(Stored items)
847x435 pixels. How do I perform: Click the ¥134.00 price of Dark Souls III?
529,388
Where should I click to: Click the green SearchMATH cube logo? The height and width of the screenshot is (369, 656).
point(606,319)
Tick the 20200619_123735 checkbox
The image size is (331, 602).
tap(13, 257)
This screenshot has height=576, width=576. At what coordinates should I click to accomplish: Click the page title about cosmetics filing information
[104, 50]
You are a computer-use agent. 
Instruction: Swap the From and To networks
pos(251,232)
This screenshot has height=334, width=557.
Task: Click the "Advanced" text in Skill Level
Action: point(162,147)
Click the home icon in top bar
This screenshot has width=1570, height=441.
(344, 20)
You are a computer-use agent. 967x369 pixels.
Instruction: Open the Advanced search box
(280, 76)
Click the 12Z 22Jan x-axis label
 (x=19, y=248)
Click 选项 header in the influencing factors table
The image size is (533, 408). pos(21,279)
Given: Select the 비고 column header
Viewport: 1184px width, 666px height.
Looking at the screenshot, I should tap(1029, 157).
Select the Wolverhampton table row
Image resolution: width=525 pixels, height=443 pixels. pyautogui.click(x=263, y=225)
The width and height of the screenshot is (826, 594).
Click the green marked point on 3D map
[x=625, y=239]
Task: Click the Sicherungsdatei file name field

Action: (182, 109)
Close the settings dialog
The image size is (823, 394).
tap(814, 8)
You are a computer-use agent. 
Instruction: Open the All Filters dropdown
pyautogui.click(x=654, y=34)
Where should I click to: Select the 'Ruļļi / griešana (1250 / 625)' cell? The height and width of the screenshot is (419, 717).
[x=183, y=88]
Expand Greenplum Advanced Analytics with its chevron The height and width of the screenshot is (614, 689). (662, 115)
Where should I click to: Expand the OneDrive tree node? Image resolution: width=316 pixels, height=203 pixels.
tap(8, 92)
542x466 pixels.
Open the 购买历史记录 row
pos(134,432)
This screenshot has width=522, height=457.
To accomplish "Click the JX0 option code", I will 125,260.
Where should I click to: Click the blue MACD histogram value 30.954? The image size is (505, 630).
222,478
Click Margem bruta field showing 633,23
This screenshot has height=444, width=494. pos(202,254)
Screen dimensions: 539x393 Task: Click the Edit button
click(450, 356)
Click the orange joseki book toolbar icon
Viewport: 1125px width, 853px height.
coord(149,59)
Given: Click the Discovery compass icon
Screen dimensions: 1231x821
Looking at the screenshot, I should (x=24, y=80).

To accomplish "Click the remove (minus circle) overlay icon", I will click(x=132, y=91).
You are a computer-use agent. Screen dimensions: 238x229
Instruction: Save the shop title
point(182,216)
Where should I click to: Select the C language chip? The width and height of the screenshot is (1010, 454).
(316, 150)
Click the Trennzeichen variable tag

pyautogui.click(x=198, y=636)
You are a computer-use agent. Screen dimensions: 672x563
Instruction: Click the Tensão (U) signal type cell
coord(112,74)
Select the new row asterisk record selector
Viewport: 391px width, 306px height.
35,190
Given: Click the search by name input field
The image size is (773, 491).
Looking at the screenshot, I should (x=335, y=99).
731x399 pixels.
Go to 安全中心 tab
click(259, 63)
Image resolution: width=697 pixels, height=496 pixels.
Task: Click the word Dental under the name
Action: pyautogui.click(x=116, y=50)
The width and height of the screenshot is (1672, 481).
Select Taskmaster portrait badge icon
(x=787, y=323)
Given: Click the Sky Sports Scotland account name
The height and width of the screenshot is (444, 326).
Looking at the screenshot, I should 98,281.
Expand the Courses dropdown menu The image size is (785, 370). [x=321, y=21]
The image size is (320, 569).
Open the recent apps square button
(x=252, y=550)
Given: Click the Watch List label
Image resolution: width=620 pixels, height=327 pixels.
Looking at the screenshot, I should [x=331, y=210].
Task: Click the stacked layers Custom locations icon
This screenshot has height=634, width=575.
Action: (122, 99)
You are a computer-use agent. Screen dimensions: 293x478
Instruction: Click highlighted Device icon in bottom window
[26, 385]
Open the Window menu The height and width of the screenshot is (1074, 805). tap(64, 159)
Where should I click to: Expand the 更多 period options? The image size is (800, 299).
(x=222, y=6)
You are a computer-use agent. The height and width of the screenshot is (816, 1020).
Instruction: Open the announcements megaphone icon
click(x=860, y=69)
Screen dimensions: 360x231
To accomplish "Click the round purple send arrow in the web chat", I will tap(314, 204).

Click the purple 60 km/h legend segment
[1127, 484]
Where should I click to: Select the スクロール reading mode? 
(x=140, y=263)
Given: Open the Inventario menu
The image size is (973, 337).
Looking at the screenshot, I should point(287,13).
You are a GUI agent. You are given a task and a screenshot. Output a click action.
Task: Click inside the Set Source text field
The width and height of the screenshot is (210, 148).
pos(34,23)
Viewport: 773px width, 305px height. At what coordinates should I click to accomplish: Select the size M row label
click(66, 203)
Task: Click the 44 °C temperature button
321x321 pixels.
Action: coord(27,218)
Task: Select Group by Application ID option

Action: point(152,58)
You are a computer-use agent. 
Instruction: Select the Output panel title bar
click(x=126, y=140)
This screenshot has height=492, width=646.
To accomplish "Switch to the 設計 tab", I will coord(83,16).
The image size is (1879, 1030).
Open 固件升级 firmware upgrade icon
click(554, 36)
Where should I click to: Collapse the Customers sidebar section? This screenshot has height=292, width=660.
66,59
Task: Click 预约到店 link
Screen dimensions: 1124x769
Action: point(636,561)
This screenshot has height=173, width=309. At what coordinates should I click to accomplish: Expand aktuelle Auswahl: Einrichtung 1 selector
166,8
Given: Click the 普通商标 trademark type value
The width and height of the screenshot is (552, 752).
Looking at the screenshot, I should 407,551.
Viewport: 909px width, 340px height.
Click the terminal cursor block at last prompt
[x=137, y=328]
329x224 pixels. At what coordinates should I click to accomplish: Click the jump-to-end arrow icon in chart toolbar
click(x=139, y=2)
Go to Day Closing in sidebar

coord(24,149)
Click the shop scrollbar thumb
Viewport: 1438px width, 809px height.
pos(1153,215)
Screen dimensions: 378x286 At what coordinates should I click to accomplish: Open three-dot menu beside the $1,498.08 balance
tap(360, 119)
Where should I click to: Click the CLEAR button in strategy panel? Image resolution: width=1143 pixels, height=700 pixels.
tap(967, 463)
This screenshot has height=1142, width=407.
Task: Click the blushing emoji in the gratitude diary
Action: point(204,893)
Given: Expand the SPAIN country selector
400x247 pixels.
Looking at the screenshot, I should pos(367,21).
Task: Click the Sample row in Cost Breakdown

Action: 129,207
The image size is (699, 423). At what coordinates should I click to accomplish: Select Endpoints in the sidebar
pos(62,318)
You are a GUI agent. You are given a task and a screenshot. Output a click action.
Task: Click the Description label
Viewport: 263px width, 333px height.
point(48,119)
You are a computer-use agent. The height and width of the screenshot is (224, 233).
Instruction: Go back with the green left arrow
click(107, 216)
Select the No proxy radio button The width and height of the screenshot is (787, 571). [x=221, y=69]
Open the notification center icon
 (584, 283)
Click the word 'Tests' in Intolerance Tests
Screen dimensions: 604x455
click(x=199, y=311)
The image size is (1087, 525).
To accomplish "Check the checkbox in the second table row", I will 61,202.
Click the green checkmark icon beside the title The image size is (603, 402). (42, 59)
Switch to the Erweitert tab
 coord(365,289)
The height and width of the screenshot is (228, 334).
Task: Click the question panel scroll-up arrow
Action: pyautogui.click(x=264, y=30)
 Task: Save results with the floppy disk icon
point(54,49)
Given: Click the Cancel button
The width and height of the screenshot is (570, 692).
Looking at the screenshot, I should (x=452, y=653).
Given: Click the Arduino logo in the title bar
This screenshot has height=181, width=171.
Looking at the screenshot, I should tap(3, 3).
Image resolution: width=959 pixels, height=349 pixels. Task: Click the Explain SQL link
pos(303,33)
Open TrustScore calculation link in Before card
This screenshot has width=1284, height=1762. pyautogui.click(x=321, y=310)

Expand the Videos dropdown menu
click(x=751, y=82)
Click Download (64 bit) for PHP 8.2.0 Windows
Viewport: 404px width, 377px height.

Activity →
Look through the entries above and report each line where the string "computer" occurs.

Output of the task →
You are a computer-use agent. 
You are a computer-use agent. 967x369 pixels.
You are a computer-use agent. 
You are a computer-use agent. Screen dimensions: 238x229
You are a computer-use agent. Screen dimensions: 672x563
You are a computer-use agent. Screen dimensions: 293x478
You are a computer-use agent. The height and width of the screenshot is (816, 1020).
You are a computer-use agent. 
You are a computer-use agent. The height and width of the screenshot is (224, 233).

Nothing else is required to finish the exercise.